[What needs to be done] Please swap "Toggle" for "Switch" wherever it appears in the entries below, and give all the entries again with everything else unchanged.
━━ Material
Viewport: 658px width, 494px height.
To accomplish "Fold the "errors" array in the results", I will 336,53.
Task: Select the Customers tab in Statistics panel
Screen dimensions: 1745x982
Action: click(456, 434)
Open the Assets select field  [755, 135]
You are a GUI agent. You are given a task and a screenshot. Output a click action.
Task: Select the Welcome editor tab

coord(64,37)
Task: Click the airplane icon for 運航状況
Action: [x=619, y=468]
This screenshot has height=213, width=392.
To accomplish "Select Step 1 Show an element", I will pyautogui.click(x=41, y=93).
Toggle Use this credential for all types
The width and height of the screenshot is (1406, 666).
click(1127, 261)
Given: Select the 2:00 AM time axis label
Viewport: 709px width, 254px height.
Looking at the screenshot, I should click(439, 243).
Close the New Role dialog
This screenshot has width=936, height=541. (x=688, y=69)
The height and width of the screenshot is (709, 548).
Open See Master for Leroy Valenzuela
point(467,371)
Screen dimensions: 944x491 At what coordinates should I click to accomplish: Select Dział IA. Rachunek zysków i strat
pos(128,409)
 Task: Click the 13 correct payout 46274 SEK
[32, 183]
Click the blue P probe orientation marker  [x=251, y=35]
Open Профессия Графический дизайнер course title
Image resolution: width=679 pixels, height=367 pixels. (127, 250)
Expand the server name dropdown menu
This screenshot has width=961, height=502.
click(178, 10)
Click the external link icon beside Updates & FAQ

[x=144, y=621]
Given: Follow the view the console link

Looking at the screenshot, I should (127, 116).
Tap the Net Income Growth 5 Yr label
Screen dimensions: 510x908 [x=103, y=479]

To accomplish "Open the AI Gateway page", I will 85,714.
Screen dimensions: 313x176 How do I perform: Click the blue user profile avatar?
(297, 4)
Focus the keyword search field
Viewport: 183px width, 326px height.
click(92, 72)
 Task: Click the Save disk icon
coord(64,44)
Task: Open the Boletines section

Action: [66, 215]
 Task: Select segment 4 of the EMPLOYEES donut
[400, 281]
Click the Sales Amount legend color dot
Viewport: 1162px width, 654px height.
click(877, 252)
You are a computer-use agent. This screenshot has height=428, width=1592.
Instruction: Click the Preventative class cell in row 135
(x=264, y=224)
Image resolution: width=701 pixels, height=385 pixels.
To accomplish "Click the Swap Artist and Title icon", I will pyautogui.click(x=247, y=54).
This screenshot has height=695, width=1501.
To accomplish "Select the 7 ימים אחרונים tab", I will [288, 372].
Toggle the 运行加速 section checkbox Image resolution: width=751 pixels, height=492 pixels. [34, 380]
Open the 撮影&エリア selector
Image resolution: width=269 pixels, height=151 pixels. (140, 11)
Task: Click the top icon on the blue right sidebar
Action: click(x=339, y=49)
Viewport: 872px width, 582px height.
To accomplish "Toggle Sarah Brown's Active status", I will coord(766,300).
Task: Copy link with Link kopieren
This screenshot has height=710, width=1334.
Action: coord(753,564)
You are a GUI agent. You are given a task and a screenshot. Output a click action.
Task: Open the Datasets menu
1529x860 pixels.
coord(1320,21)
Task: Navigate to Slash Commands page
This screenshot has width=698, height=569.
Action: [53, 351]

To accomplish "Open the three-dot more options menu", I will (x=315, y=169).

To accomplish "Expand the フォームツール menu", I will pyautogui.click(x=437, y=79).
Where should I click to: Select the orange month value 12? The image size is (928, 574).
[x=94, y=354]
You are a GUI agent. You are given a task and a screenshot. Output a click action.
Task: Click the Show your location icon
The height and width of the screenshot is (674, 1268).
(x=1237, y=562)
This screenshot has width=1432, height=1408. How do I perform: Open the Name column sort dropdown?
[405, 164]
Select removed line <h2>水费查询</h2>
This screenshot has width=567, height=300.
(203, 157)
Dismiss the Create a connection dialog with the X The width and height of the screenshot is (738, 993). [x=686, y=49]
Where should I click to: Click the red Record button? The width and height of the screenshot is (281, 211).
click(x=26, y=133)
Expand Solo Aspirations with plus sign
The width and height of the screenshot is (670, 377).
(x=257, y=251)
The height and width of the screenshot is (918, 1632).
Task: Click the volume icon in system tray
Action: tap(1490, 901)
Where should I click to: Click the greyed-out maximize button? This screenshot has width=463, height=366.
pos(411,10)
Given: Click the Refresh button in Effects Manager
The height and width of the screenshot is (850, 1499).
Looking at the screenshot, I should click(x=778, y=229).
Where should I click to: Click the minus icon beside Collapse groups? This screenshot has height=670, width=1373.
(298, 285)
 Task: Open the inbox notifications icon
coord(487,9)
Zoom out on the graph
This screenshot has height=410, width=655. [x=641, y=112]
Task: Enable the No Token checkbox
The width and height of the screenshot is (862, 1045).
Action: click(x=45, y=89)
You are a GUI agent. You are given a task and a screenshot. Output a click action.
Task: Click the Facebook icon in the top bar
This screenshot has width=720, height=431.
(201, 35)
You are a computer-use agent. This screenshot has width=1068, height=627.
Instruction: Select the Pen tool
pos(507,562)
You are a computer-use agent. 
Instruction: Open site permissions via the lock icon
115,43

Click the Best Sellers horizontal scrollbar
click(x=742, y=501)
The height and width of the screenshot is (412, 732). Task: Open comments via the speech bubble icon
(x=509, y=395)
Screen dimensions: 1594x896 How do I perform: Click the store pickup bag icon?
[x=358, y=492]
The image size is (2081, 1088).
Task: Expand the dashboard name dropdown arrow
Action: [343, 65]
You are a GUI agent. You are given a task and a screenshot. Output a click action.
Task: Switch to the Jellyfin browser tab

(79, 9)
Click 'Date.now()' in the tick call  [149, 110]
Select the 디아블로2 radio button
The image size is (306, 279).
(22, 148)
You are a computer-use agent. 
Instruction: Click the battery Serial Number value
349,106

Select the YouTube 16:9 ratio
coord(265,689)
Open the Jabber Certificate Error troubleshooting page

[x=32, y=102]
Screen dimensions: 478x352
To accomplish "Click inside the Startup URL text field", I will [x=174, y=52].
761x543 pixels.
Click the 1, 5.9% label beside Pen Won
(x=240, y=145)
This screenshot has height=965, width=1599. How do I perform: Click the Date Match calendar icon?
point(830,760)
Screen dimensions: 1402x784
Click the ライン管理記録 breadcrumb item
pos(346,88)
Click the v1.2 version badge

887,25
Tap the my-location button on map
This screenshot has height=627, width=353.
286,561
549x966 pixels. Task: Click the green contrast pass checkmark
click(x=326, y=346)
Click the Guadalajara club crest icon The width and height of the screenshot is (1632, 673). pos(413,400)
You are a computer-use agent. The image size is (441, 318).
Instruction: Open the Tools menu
━━━━
[Response for this exercise]
Viewport: 658px width, 494px height.
To accomplish "Fold the "errors" array in the results", I will 336,53.
Task: Select the Customers tab in Statistics panel
Screen dimensions: 1745x982
Action: click(456, 434)
Open the Assets select field  [755, 135]
You are a GUI agent. You are given a task and a screenshot. Output a click action.
Task: Select the Welcome editor tab

coord(64,37)
Task: Click the airplane icon for 運航状況
Action: [x=619, y=468]
This screenshot has height=213, width=392.
To accomplish "Select Step 1 Show an element", I will pyautogui.click(x=41, y=93).
Switch Use this credential for all types
The width and height of the screenshot is (1406, 666).
click(1127, 261)
Given: Select the 2:00 AM time axis label
Viewport: 709px width, 254px height.
Looking at the screenshot, I should click(439, 243).
Close the New Role dialog
This screenshot has width=936, height=541. (x=688, y=69)
The height and width of the screenshot is (709, 548).
Open See Master for Leroy Valenzuela
point(467,371)
Screen dimensions: 944x491 At what coordinates should I click to accomplish: Select Dział IA. Rachunek zysków i strat
pos(128,409)
 Task: Click the 13 correct payout 46274 SEK
[32, 183]
Click the blue P probe orientation marker  [x=251, y=35]
Open Профессия Графический дизайнер course title
Image resolution: width=679 pixels, height=367 pixels. (127, 250)
Expand the server name dropdown menu
This screenshot has width=961, height=502.
click(178, 10)
Click the external link icon beside Updates & FAQ

[x=144, y=621]
Given: Follow the view the console link

Looking at the screenshot, I should (127, 116).
Tap the Net Income Growth 5 Yr label
Screen dimensions: 510x908 [x=103, y=479]

To accomplish "Open the AI Gateway page", I will 85,714.
Screen dimensions: 313x176 How do I perform: Click the blue user profile avatar?
(297, 4)
Focus the keyword search field
Viewport: 183px width, 326px height.
click(92, 72)
 Task: Click the Save disk icon
coord(64,44)
Task: Open the Boletines section

Action: [66, 215]
 Task: Select segment 4 of the EMPLOYEES donut
[400, 281]
Click the Sales Amount legend color dot
Viewport: 1162px width, 654px height.
click(877, 252)
You are a computer-use agent. This screenshot has height=428, width=1592.
Instruction: Click the Preventative class cell in row 135
(x=264, y=224)
Image resolution: width=701 pixels, height=385 pixels.
To accomplish "Click the Swap Artist and Title icon", I will pyautogui.click(x=247, y=54).
This screenshot has height=695, width=1501.
To accomplish "Select the 7 ימים אחרונים tab", I will [288, 372].
Switch the 运行加速 section checkbox Image resolution: width=751 pixels, height=492 pixels. [34, 380]
Open the 撮影&エリア selector
Image resolution: width=269 pixels, height=151 pixels. (140, 11)
Task: Click the top icon on the blue right sidebar
Action: click(x=339, y=49)
Viewport: 872px width, 582px height.
To accomplish "Switch Sarah Brown's Active status", I will coord(766,300).
Task: Copy link with Link kopieren
This screenshot has height=710, width=1334.
Action: coord(753,564)
You are a GUI agent. You are given a task and a screenshot. Output a click action.
Task: Open the Datasets menu
1529x860 pixels.
coord(1320,21)
Task: Navigate to Slash Commands page
This screenshot has width=698, height=569.
Action: [53, 351]

To accomplish "Open the three-dot more options menu", I will (x=315, y=169).

To accomplish "Expand the フォームツール menu", I will pyautogui.click(x=437, y=79).
Where should I click to: Select the orange month value 12? The image size is (928, 574).
[x=94, y=354]
You are a GUI agent. You are given a task and a screenshot. Output a click action.
Task: Click the Show your location icon
The height and width of the screenshot is (674, 1268).
(x=1237, y=562)
This screenshot has width=1432, height=1408. How do I perform: Open the Name column sort dropdown?
[405, 164]
Select removed line <h2>水费查询</h2>
This screenshot has width=567, height=300.
(203, 157)
Dismiss the Create a connection dialog with the X The width and height of the screenshot is (738, 993). [x=686, y=49]
Where should I click to: Click the red Record button? The width and height of the screenshot is (281, 211).
click(x=26, y=133)
Expand Solo Aspirations with plus sign
The width and height of the screenshot is (670, 377).
(x=257, y=251)
The height and width of the screenshot is (918, 1632).
Task: Click the volume icon in system tray
Action: tap(1490, 901)
Where should I click to: Click the greyed-out maximize button? This screenshot has width=463, height=366.
pos(411,10)
Given: Click the Refresh button in Effects Manager
The height and width of the screenshot is (850, 1499).
Looking at the screenshot, I should click(x=778, y=229).
Where should I click to: Click the minus icon beside Collapse groups? This screenshot has height=670, width=1373.
(298, 285)
 Task: Open the inbox notifications icon
coord(487,9)
Zoom out on the graph
This screenshot has height=410, width=655. [x=641, y=112]
Task: Enable the No Token checkbox
The width and height of the screenshot is (862, 1045).
Action: click(x=45, y=89)
You are a GUI agent. You are given a task and a screenshot. Output a click action.
Task: Click the Facebook icon in the top bar
This screenshot has width=720, height=431.
(201, 35)
You are a computer-use agent. This screenshot has width=1068, height=627.
Instruction: Select the Pen tool
pos(507,562)
You are a computer-use agent. 
Instruction: Open site permissions via the lock icon
115,43

Click the Best Sellers horizontal scrollbar
click(x=742, y=501)
The height and width of the screenshot is (412, 732). Task: Open comments via the speech bubble icon
(x=509, y=395)
Screen dimensions: 1594x896 How do I perform: Click the store pickup bag icon?
[x=358, y=492]
The image size is (2081, 1088).
Task: Expand the dashboard name dropdown arrow
Action: [343, 65]
You are a GUI agent. You are given a task and a screenshot. Output a click action.
Task: Switch to the Jellyfin browser tab

(79, 9)
Click 'Date.now()' in the tick call  [149, 110]
Select the 디아블로2 radio button
The image size is (306, 279).
(22, 148)
You are a computer-use agent. 
Instruction: Click the battery Serial Number value
349,106

Select the YouTube 16:9 ratio
coord(265,689)
Open the Jabber Certificate Error troubleshooting page

[x=32, y=102]
Screen dimensions: 478x352
To accomplish "Click inside the Startup URL text field", I will [x=174, y=52].
761x543 pixels.
Click the 1, 5.9% label beside Pen Won
(x=240, y=145)
This screenshot has height=965, width=1599. How do I perform: Click the Date Match calendar icon?
point(830,760)
Screen dimensions: 1402x784
Click the ライン管理記録 breadcrumb item
pos(346,88)
Click the v1.2 version badge

887,25
Tap the my-location button on map
This screenshot has height=627, width=353.
286,561
549x966 pixels. Task: Click the green contrast pass checkmark
click(x=326, y=346)
Click the Guadalajara club crest icon The width and height of the screenshot is (1632, 673). pos(413,400)
You are a computer-use agent. The image size is (441, 318).
Instruction: Open the Tools menu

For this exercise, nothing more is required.